• THE RECORDS:

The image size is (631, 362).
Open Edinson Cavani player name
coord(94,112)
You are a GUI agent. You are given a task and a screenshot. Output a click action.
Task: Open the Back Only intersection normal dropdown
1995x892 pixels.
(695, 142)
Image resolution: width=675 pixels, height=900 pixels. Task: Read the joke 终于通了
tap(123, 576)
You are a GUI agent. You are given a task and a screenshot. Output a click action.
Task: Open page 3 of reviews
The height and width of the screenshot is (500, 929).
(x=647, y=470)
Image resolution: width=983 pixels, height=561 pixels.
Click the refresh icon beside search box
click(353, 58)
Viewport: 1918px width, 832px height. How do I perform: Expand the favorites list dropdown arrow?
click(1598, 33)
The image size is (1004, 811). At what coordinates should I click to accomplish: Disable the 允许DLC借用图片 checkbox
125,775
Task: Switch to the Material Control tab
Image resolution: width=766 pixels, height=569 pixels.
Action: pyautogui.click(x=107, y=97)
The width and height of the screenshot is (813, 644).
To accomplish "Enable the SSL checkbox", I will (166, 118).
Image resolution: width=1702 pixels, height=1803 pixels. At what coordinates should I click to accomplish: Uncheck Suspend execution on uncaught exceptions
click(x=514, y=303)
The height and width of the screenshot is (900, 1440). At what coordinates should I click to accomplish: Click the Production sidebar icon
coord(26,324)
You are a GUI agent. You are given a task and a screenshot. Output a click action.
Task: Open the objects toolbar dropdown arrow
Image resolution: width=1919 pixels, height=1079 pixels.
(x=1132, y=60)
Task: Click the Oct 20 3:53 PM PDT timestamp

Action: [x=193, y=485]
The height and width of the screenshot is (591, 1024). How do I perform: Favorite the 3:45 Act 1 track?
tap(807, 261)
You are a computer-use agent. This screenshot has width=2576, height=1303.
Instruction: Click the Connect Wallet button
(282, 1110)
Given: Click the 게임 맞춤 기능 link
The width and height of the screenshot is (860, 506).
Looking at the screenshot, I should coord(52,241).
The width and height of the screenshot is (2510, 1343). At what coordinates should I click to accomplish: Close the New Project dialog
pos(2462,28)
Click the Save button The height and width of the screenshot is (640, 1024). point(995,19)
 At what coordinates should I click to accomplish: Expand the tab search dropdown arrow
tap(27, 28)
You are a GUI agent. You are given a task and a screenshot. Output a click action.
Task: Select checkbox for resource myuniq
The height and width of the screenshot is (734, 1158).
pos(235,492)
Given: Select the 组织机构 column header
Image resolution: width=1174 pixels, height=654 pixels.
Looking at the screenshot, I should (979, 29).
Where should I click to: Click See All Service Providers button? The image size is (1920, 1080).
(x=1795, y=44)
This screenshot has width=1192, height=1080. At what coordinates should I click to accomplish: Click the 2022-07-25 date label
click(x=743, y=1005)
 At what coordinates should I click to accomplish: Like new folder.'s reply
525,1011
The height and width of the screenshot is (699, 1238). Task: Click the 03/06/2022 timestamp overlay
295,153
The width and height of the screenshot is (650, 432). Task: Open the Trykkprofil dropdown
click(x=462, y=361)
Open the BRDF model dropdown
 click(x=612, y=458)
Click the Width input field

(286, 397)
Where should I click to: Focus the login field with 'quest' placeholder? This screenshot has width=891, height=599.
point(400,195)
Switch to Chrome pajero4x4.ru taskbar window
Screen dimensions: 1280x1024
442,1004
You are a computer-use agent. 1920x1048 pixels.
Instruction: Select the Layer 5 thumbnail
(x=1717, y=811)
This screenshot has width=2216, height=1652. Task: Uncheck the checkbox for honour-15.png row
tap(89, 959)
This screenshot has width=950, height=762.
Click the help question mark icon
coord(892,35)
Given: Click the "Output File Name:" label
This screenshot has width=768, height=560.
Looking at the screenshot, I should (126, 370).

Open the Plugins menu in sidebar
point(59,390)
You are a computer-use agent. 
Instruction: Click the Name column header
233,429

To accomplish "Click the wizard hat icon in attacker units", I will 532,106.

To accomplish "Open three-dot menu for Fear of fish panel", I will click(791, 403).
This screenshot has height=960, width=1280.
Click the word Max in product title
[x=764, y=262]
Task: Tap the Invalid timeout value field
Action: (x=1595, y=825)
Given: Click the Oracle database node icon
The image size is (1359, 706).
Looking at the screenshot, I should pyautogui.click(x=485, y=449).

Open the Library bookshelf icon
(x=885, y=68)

• WORK INSTRUCTIONS: Rewrite the records from the line holding "The width and height of the screenshot is (813, 644)." through the line holding "coord(26,324)", inclusive, as a two-column CSV with the headers instruction and location. Give one row per record, with its text and its answer each in a single quoted field and line breaks replaced by spaces.

• RESULT OF THIS EXERCISE:
instruction,location
"The width and height of the screenshot is (813, 644). To accomplish ""Enable the SSL checkbox"",","I will (166, 118)."
"Image resolution: width=1702 pixels, height=1803 pixels. At what coordinates should I click to accomplish: Uncheck Suspend execution on uncaught exceptions","click(x=514, y=303)"
"The height and width of the screenshot is (900, 1440). At what coordinates should I click to accomplish: Click the Production sidebar icon","coord(26,324)"